→ Task to carry out
Return every line from the records below in which the word "username" is found.

→ Information

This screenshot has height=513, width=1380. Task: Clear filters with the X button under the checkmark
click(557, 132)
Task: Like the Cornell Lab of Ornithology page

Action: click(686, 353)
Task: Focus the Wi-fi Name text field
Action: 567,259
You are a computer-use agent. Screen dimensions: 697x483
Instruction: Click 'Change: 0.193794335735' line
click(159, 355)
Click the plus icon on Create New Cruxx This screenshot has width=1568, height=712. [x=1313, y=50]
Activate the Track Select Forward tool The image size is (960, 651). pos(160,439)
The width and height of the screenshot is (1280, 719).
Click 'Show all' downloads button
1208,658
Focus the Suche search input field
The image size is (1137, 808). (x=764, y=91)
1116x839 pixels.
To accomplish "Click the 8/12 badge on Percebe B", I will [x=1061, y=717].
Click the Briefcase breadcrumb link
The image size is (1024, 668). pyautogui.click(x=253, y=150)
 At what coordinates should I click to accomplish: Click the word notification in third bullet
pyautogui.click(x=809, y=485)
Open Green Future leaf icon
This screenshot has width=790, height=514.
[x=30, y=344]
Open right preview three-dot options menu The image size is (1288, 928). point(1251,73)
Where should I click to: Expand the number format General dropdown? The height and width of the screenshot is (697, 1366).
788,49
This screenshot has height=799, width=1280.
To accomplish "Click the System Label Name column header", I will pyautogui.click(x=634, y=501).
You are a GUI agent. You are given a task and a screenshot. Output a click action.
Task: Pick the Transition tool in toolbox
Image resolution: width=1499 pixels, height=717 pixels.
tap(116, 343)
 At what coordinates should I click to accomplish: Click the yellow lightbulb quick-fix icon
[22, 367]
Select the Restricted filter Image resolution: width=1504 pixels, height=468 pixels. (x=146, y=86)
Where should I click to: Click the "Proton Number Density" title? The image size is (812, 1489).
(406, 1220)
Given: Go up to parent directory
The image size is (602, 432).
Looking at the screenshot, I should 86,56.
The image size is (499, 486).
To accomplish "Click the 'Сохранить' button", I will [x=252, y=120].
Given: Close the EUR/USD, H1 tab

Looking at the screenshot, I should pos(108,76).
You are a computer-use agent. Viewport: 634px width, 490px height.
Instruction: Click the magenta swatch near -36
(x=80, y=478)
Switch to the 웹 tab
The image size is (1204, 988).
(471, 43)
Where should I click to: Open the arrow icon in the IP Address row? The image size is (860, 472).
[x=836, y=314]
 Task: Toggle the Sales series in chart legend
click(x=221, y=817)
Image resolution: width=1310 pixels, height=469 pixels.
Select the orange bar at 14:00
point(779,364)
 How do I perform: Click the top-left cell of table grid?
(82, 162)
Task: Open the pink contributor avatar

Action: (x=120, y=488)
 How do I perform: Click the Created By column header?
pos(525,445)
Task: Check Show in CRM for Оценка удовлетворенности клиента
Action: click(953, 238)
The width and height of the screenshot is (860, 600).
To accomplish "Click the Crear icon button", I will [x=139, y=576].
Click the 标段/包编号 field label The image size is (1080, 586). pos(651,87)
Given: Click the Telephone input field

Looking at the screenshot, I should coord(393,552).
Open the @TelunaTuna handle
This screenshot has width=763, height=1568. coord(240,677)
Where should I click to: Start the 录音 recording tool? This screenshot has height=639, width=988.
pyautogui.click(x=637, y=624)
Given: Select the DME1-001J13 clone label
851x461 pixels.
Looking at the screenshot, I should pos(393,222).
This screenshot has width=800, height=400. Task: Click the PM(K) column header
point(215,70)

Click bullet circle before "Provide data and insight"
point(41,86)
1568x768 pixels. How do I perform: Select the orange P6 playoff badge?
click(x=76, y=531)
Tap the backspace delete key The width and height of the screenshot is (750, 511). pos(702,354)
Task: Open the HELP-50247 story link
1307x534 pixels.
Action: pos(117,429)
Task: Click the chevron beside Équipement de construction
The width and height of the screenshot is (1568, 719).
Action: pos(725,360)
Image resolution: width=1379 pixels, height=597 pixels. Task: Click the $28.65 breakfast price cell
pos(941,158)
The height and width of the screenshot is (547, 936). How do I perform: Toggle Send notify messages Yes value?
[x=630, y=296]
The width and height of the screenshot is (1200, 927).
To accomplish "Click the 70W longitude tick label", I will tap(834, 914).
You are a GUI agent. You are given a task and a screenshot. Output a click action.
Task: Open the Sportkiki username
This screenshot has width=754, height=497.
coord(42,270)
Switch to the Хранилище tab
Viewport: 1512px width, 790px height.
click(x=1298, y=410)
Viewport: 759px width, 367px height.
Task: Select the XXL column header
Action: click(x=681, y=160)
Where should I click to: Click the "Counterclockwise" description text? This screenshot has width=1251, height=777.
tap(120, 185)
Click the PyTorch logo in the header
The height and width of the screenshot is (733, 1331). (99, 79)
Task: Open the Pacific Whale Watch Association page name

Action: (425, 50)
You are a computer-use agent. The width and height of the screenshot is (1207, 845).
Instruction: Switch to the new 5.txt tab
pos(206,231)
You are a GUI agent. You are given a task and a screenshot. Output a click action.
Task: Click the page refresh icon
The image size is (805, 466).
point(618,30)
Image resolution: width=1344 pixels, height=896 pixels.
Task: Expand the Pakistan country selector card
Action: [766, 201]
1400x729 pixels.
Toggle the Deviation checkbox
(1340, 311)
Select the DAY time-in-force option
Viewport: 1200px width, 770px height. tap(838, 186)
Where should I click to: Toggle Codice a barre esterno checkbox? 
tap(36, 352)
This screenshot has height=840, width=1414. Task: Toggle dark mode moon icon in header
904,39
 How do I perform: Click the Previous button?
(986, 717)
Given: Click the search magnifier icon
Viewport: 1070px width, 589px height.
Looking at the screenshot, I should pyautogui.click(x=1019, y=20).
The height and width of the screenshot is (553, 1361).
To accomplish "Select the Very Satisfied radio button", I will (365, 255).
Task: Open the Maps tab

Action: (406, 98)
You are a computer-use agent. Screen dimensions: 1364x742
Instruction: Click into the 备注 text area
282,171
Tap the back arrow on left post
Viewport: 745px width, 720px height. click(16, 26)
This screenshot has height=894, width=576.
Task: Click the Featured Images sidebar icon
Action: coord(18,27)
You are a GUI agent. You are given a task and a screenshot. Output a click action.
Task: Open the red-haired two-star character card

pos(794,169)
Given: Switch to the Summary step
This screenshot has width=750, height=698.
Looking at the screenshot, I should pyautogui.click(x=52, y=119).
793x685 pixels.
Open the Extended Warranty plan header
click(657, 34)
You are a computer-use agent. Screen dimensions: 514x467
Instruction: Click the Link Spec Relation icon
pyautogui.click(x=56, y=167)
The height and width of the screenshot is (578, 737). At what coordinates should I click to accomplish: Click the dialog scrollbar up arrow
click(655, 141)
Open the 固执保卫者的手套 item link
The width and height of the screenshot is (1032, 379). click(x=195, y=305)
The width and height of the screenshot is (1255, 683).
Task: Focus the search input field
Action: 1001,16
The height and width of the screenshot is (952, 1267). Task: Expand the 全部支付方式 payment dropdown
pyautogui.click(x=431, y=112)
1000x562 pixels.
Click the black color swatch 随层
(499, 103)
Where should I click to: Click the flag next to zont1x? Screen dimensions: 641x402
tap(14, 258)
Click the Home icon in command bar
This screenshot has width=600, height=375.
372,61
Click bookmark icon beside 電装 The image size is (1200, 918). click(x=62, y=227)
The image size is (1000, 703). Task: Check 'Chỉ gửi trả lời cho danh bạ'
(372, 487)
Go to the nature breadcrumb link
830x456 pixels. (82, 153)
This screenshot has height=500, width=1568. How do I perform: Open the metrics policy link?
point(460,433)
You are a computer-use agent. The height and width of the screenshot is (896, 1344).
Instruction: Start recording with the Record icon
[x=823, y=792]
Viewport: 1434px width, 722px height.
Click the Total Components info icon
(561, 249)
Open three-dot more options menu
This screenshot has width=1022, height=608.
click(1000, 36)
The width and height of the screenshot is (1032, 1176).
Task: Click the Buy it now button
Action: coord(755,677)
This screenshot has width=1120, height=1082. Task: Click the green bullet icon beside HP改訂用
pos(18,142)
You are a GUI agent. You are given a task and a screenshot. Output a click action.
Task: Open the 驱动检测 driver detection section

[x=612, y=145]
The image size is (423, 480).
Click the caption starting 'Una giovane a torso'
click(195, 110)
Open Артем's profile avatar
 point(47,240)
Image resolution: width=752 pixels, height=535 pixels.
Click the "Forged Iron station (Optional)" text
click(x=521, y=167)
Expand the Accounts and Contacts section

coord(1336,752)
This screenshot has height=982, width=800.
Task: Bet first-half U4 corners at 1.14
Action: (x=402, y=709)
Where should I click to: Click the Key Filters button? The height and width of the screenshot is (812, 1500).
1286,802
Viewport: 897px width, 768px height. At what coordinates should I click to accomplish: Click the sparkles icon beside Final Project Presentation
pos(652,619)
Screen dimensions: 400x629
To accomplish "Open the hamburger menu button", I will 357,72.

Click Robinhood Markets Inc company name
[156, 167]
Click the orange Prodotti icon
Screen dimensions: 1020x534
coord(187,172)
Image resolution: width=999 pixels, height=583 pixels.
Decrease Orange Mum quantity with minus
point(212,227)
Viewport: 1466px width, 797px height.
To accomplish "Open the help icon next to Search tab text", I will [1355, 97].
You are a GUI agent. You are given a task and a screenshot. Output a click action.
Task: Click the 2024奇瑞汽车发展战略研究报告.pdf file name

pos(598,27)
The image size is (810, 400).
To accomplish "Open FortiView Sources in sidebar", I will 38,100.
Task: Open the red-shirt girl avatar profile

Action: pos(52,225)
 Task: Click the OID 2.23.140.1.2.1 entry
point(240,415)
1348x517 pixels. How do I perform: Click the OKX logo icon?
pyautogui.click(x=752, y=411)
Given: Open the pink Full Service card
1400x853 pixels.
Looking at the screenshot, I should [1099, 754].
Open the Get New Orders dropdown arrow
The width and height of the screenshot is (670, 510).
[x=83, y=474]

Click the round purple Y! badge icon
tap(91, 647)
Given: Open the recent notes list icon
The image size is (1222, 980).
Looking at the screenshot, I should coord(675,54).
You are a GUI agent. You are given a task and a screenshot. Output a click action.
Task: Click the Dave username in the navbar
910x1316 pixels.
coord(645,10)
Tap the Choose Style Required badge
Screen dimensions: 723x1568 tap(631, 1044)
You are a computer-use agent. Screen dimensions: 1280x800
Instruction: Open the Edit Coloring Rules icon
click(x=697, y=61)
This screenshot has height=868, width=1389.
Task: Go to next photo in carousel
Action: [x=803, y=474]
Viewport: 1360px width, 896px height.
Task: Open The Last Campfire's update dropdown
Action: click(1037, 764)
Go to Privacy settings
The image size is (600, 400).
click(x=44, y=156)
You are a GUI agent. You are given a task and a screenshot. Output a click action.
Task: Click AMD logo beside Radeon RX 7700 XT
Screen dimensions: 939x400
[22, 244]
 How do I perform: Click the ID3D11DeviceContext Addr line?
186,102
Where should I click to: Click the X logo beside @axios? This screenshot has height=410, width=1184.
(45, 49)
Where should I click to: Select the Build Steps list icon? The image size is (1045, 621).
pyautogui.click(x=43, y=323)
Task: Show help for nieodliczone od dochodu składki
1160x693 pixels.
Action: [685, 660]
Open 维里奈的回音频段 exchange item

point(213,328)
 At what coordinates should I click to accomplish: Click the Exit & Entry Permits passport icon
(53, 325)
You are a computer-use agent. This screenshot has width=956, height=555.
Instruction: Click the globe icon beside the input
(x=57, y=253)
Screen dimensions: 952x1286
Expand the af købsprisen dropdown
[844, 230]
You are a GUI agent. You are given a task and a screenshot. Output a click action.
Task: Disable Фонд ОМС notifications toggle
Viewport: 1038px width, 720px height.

→ Task response
Task: Open the Sportkiki username
Task: Click the Dave username in the navbar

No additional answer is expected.